Beshear directed the Kentucky Energy and Environment Cabinet, part of which enforces the Clean Water Act and other environmental protection laws and part of which permits and regulates coal mining, to join the industry lawsuit.
"Kentucky can and does mine coal while at the same time protecting Kentucky's environment," Beshear said in a news release. "However, the arbitrary and unreasonable decisions being made by the EPA threaten to end the responsible mining of coal and eliminate the jobs of an estimated 18,000 Kentucky miners who depend on mining for their livelihood."
According to federal Department of Energy numbers, Kentucky coal production dropped by about 11 percent from 2008 to 2009, and the number of mine employees dropped by less than 1 percent. That corresponded with a 14 percent increase in the price of Kentucky coal on the open market, according to the Department of Energy.
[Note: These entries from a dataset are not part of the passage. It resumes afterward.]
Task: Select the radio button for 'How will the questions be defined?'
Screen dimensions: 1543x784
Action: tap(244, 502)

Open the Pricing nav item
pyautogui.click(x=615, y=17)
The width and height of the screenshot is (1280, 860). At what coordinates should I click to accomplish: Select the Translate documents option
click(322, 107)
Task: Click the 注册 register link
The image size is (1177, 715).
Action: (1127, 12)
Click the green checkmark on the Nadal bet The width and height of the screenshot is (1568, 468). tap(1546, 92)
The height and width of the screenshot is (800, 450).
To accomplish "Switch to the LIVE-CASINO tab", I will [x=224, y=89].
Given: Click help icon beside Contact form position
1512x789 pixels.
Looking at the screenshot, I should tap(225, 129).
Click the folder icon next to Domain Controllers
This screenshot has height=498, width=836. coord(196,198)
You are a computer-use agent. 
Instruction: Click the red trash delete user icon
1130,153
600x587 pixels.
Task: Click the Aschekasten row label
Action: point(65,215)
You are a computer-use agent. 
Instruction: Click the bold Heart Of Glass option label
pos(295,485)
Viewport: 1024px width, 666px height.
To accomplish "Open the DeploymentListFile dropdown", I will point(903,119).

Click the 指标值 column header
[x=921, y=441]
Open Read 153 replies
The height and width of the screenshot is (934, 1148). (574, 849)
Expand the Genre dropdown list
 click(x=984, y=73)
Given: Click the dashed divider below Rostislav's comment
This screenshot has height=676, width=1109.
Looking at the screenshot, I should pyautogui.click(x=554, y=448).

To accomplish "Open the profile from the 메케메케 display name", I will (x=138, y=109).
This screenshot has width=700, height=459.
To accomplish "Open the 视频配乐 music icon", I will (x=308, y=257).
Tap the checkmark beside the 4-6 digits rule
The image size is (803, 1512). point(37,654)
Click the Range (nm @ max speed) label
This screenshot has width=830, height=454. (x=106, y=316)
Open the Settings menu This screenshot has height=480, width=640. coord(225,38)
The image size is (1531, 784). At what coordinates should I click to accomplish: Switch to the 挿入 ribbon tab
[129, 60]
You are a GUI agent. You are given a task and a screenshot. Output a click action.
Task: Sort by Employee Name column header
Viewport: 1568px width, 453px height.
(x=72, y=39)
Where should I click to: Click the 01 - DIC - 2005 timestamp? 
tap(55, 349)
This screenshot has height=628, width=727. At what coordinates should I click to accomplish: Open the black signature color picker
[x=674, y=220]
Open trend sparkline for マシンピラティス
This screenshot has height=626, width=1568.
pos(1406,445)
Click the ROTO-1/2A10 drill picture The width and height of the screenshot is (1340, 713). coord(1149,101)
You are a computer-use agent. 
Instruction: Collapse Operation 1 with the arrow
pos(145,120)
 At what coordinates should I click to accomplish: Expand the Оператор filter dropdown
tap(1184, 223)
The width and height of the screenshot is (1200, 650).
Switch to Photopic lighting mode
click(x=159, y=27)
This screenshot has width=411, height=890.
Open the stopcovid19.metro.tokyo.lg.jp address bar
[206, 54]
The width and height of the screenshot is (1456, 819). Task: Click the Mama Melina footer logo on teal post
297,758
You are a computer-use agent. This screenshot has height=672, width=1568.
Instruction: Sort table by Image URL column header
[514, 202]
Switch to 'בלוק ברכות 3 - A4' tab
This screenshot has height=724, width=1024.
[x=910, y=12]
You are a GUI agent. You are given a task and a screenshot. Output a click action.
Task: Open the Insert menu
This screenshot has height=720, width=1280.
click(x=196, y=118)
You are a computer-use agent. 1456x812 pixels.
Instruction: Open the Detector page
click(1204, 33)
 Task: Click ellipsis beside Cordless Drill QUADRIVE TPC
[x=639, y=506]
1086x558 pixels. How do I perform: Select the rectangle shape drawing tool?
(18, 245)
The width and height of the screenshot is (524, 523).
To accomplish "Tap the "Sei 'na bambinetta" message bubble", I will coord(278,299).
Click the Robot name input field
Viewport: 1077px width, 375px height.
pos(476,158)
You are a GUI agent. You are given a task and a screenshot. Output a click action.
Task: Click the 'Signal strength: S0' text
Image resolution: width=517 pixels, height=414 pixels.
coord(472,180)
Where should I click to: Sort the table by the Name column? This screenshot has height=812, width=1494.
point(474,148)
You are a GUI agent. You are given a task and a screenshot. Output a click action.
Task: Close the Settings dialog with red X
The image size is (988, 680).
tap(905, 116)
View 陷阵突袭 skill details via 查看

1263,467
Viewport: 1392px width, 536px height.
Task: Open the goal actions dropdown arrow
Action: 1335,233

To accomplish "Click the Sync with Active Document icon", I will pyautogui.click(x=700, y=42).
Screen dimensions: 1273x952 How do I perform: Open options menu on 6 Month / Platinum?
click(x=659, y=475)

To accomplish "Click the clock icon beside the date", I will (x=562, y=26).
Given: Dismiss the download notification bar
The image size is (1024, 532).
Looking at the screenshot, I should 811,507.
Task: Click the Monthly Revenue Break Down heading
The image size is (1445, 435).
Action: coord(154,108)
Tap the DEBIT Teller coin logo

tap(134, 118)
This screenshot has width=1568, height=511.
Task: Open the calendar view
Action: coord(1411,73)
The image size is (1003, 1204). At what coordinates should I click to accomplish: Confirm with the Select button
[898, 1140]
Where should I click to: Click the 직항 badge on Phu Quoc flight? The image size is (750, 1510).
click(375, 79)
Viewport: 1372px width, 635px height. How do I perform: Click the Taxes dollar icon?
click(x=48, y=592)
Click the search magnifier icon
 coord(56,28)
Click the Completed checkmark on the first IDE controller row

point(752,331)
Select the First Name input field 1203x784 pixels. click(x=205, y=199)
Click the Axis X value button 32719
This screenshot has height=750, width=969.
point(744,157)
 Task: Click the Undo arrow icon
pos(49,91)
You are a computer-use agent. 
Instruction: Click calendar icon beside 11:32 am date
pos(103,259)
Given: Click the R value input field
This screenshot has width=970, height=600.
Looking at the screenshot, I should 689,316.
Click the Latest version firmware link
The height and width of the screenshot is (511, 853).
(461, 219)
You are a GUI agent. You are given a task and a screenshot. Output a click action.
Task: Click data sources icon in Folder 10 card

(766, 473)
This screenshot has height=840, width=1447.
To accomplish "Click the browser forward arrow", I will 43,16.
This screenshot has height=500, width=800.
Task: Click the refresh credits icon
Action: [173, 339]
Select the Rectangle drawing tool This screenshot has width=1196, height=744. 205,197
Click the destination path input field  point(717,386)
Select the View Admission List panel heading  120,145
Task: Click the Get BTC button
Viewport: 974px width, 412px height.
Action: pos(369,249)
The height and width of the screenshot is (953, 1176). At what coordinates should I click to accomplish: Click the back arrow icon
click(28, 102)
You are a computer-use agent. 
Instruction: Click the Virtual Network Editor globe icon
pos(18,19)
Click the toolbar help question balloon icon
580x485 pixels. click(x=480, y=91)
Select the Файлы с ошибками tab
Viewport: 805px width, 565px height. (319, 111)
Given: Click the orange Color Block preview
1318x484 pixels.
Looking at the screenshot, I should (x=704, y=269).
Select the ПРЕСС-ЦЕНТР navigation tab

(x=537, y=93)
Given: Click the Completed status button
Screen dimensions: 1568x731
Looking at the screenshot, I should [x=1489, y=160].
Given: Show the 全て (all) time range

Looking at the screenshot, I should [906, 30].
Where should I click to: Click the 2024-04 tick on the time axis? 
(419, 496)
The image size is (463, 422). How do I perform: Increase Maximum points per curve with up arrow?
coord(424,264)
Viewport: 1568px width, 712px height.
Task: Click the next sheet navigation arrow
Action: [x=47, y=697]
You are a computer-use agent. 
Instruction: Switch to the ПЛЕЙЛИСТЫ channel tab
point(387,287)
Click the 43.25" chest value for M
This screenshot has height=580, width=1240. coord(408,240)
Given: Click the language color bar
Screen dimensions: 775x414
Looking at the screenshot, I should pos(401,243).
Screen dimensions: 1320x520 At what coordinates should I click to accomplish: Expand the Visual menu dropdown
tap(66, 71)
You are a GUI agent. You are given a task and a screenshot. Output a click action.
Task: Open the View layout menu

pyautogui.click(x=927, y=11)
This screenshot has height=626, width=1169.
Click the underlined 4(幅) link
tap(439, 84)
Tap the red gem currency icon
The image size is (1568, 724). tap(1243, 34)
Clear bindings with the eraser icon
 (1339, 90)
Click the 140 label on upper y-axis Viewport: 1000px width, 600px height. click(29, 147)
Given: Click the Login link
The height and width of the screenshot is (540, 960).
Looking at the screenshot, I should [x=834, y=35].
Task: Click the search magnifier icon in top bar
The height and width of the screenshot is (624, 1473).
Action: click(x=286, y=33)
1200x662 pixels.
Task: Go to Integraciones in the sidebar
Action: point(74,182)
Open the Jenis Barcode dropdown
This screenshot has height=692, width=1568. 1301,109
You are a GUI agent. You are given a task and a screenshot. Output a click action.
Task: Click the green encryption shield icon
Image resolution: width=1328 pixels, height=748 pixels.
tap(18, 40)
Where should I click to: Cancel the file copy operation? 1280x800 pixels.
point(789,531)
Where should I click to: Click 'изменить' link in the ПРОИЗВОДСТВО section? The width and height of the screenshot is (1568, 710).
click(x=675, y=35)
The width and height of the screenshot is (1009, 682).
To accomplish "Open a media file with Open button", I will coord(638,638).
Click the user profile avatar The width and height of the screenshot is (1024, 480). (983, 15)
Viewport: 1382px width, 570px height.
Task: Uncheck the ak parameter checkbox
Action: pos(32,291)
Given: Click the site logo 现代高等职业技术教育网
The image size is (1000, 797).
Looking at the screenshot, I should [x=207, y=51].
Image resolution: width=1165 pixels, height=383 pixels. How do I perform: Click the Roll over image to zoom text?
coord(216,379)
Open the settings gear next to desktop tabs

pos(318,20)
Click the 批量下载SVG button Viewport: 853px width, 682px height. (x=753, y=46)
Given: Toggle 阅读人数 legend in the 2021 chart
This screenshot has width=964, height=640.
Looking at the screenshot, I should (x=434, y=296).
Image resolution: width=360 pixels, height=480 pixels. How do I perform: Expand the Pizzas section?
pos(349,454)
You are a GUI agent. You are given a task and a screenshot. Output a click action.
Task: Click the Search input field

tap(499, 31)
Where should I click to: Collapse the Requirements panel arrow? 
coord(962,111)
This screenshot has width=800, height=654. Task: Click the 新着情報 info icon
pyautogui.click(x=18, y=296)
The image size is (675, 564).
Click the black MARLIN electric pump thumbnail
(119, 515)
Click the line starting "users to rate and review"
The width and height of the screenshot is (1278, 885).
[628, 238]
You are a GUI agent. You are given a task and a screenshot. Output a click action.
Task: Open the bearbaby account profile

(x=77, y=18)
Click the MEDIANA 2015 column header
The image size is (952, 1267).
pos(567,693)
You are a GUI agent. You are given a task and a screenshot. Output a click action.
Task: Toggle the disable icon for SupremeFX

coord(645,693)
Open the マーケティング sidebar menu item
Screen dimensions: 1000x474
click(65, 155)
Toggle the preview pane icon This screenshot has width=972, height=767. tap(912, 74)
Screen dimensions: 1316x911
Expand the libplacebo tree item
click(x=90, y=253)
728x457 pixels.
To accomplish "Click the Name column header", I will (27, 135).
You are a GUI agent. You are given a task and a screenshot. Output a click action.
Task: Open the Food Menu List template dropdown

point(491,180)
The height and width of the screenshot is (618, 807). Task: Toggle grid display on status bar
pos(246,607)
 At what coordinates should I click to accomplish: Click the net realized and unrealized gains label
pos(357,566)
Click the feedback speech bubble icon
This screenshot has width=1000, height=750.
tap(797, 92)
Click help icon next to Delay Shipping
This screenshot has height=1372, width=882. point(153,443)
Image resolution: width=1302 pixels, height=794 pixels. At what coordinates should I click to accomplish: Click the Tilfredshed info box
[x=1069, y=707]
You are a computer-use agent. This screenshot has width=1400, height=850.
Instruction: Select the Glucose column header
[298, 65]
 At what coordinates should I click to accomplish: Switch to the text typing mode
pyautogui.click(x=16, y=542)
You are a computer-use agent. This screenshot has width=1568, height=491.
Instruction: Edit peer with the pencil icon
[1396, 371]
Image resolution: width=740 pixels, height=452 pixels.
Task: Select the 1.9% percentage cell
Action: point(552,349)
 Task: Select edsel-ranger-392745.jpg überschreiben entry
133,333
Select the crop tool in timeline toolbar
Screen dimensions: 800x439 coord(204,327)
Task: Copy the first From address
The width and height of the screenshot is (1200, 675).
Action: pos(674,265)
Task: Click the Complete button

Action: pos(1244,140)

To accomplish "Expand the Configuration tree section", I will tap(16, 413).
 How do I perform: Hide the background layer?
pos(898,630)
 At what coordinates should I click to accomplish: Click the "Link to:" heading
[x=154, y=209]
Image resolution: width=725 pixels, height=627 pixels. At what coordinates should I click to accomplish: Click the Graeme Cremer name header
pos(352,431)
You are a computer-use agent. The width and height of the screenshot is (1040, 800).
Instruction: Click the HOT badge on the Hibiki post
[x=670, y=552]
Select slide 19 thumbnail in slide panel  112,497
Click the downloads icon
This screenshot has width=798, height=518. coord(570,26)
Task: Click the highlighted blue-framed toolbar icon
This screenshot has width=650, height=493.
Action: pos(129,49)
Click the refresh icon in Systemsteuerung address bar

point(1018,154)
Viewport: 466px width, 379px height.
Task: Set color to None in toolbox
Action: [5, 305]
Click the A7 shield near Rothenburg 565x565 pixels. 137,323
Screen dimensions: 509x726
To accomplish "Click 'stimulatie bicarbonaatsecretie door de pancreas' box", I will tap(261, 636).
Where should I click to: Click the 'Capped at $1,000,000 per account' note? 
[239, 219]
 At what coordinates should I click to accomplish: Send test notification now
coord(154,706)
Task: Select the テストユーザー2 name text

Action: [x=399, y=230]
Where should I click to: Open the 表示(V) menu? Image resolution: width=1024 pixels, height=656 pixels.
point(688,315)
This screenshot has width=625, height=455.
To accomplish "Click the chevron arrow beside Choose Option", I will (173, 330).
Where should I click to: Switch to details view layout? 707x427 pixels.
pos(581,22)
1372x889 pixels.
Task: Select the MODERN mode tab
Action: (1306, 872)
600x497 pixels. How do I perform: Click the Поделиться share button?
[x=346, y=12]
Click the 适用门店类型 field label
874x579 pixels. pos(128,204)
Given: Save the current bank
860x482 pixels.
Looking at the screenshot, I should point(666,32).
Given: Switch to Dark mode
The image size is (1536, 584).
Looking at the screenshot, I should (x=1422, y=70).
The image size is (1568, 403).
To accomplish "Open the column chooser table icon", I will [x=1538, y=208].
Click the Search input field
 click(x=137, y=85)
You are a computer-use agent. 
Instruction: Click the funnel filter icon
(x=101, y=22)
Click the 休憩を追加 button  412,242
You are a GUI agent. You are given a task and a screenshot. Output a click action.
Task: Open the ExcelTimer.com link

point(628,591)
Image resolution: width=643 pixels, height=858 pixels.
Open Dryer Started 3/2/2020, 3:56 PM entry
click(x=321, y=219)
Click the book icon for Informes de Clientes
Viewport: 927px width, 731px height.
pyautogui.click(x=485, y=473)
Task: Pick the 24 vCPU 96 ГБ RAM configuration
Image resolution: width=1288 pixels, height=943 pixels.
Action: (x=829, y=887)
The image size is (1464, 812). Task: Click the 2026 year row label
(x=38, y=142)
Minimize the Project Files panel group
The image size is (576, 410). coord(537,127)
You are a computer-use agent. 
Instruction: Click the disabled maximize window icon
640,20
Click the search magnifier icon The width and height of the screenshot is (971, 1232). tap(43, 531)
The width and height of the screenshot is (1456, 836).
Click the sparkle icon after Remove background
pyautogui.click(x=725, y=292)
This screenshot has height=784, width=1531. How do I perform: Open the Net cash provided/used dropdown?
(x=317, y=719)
Tom FitzGerald, executive director of the Kentucky Resources Council, called Beshear's move "disappointing and unseemly" and said the EPA is "well within its rights."
The EPA delegates to state officials the responsibility of protecting Kentucky's streams.
"By their own admission, they have failed to do so," FitzGerald said.
In the April memo, the EPA adopted standards of conductivity — a measure of dissolved minerals and salts — in water discharged from coal mines. The agency used the standards to block 11 state-issued mining permits in Harlan, Bell, Pike, Floyd and Knott counties because of poor water quality in the region. The EPA approved 30 permits just before adopting the standards, Beshear's office said.
The EPA has said that surface coal mining has so damaged the environment of Central Appalachia that regulations are needed to limit the practice. The agency, as well as the Army Corps of Engineers and the Department of the Interior, have taken other steps to regulate mining, such as ending the use of the Nationwide Permit 21— a less stringent water pollution permit — in Kentucky, Pennsylvania, Ohio, West Virginia, Virginia and Tennessee.
The Sierra Club and other environmental groups have petitioned the EPA to take over coal mine permitting, saying the state doesn't do an adequate job of protecting water. This month, three groups, including Kentuckians for the Commonwealth, announced that they intend to sue Kentucky's two largest surface mine companies, ICG and Frasure Creek, over water testing and documentation problems.